No fatídico dia 8/1, os patriotas desesperados descem até a sede dos Três Poderes. Ingênuos, não perceberam a infiltração de elementos de esquerda – talvez comandado pelo então ministro da justiça, Flávio Dino, hoje no STF! – que iniciaram a depredação nos prédios públicos. São vítimas, não criminosos. Estão presos injustamente e merecem anistia.
A história contada pode ter variações aqui e ali, incongruências e mesmo absurdos do ponto de vista de quem não está com eles. Nessa matrix também podemos incluir a versão de que as vacinas contra a Covid, assim como as máscaras, foram inúteis e superamos a pandemia devido às imunizações de rebanho…
Mas pode ser que isso tudo fique, já que a luta da (extrema) direita mundial é pelas mentes e corações no longo prazo.
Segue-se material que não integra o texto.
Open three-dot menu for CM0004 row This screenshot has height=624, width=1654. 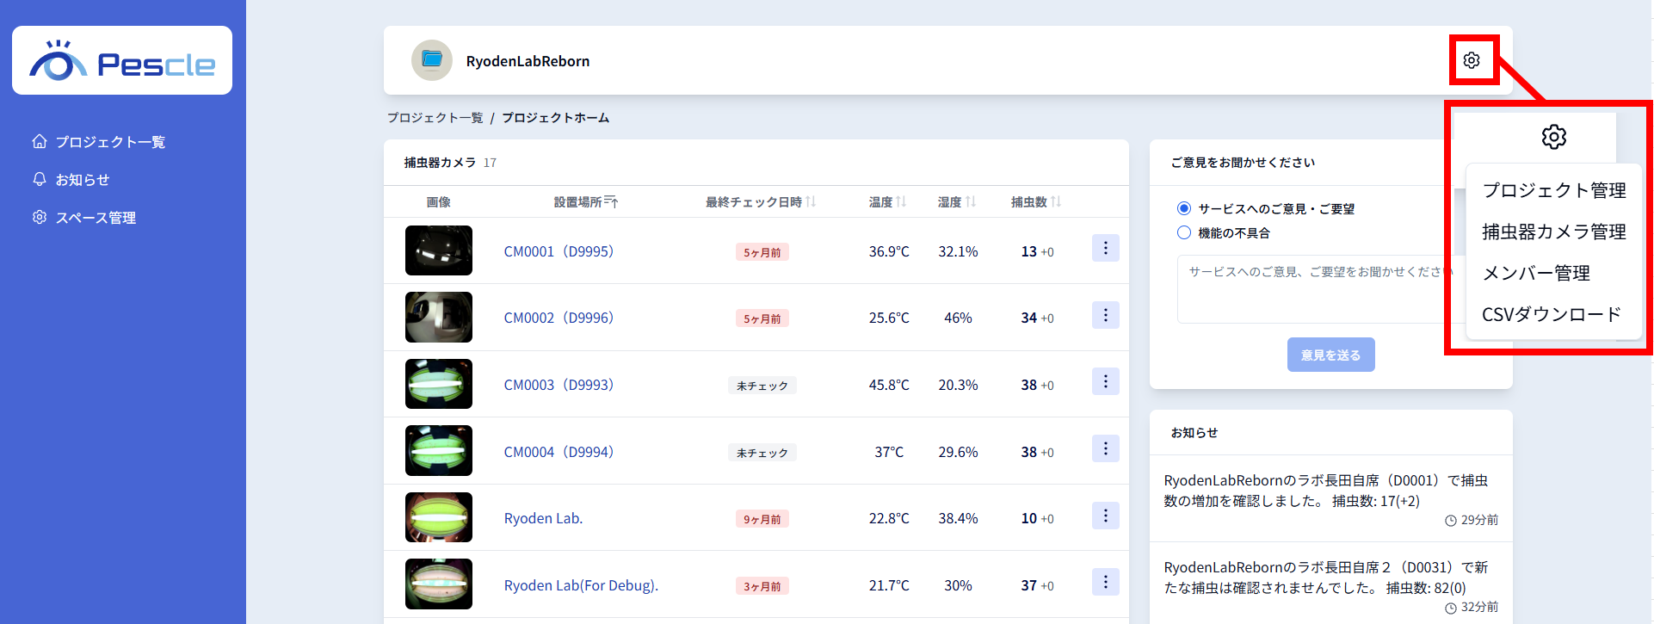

Querem que um exército, no sentido figurado do termo, acredite em sua história por gerações. Talvez por isso, no momento em que Bolsonaro e companhia sejam condenados, o pior a fazer é comemorar efusivamente a vingança contra um golpista de uma página infeliz de nossa história. O fundamental é pensar em como voltar a unir o País.